= TEKSTFRAGMENT =
###
De Overspelige Vrouw

Details

Bijlages

Duur: 120 minuten

Groepen: 1

Intensiteit: matig

Leeftijd: van 16 tot 20 jaar

Spelers: van 6 tot 12

Soort: expressie

Terrein: binnen

Thema's: andere

Link met het thema

In het verhaal van de voetwassing stelt Jezus een duidelijk teken. Hij wast zijn leerlingen de voeten. Ook in het verhaal van de overspelige vrouw stelt Jezus een teken. Wanneer men de vrouw wil veroordelen en wil stenigen, grijpt hij in.

 

Doel

Met jongeren verschillende voorstellingen, beelden, situaties in een bijbelverhaal verkennen.

In het bijbelverhaal van de overspelige vrouw nieuwe zienswijzen en perspectieven verkennen.

Zich inleven in het bijbelverhaal van de overspelige vrouw en daardoorheen nieuwe betekenissen ontdekken.

Indrukken, ervaringen en belevingen vanuit de rol van de overspelige vrouw verwoorden.

Uitwisselen over de betekenis van het bijbelverhaal vandaag.

 

Verloop

 

Joh. 8, 2-11 – De overspelige vrouw

 

Maar in de vroegte was Hij alweer in de tempel en heel het volk stroomde naar Hem toe. Hij ging zitten en onderrichte hen. Nu kwamen de schriftgeleerden en de farizeeën aanzetten met een vrouw die betrapt was op echtbreuk. Ze brachten haar voor Hem en zeiden: ‘Meester, deze vrouw is op heterdaad betrapt op echtbreuk. Mozes heeft ons in de wet voorgeschreven zulke vrouwen te stenigen. Hoe staat U daar tegenover?’ Met deze vraag wilden ze Hem op de proef stellen, om te zien of ze een aanklacht tegen Hem konden indienen. Maar Jezus bukte zich om met zijn vinger op de grond te schrijven. Toen ze op een antwoord bleven aandringen, keek Hij op en zei: ‘Wie van u zonder zonde is, moet dan maar als eerste een steen op haar werpen.’ En weer bukte Hij zich om op de grond te schrijven. Zij echter trokken na die woorden weg, de een na de ander, te beginnen met de oudsten, zodat Hij alleen achterbleef met de vrouw daar voor Hem. Jezus keek op en vroeg haar: ‘Waar zijn ze gebleven, vrouw? Heeft niemand u veroordeeld?’ ‘Nee Heer, niemand’, antwoordde ze. Waarop Jezus zei: ‘Ik veroordeel u niet. Ga nu maar, en zondig voortaan niet meer.’

 

  1. Het verhaal lezen (15’)

Lees het verhaal voor.

Vraag aan de deelnemers welke woord of welke zin hen opviel.

Laat hen het tafereel beschrijven: waar speelt het zich af? Wie speelt er allemaal mee? Welke kleuren zie je? Welke geluiden horen daarbij?

 

  1. Tableau vivant: Maak met je deelnemers een beeld van het verhaal (20’-30’)

 

Omschrijving

Mensen maken zich heel concrete voorstellingen bij het beluisteren van een (bijbel)verhaal. Ze zien het gebeuren helder voor ogen. Na het lezen van het verhaal kwam je deze voorstellingen samen met de deelnemers op het spoor.

 

Samen met de deelnemers kiezen jullie een scène uit het verhaal.
###
= Records uit een gegevensverzameling =

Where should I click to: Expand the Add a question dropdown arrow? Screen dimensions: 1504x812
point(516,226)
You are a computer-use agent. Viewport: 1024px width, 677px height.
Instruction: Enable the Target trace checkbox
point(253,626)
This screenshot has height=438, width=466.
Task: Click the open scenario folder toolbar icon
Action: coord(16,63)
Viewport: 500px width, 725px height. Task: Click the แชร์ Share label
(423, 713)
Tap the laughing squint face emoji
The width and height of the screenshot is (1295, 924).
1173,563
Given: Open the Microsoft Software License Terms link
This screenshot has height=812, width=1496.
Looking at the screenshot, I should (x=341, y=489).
###
= OPDRACHTEN =
**a)** Typ alsjeblieft het stuk uit de tekst over de overspelige vrouw over dat begint met "Terrein: binnen" en doorloopt tot en met "grijpt hij in.".
**b)** Zet de tekst over de overspelige vrouw voort na de laatste zin die er staat.
De records staan los van de tekst over de overspelige vrouw.

= ANTWOORDEN PER OPDRACHT =
**a)**
Terrein: binnen

Thema's: andere

Link met het thema

In het verhaal van de voetwassing stelt Jezus een duidelijk teken. Hij wast zijn leerlingen de voeten. Ook in het verhaal van de overspelige vrouw stelt Jezus een teken. Wanneer men de vrouw wil veroordelen en wil stenigen, grijpt hij in.

**b)**
Mogelijke scènes die je kan uitbeelden met de groep:

-        De schriftgeleerden komen aanzetten met een vrouw die betrapt is op overspel.

-        De schriftgeleerden willen de vrouw stenigen. Jezus bukt zich om met zijn vinger op de grond te schrijven.

-        Jezus zegt tegen de Schriftgeleerde: ‘Wie van u zonder zonde is, moet dan maar als eerste een steen op haar werpen.’

-        De schriftgeleerden trekken een voor een weg.

-        Jezus en de vrouw blijven over. Jezus zendt de vrouw weg.

 

Jullie gaan deze scène nu samen maken. Daarvoor is het nodig dat jullie samen bekijken:

-        wie er in de scène aanwezig is: welke mensen staan centraal? Wie staat er aan de kant?

-        de acties van de verschillende mensen: staan, zitten, liggen…

-       

Jullie komen samen met de deelnemers tot enkele rollen. Bijvoorbeeld: Jezus, de overspelige vrouw, een toeschouwer/toevallige voorbijganger, Schriftgeleerde.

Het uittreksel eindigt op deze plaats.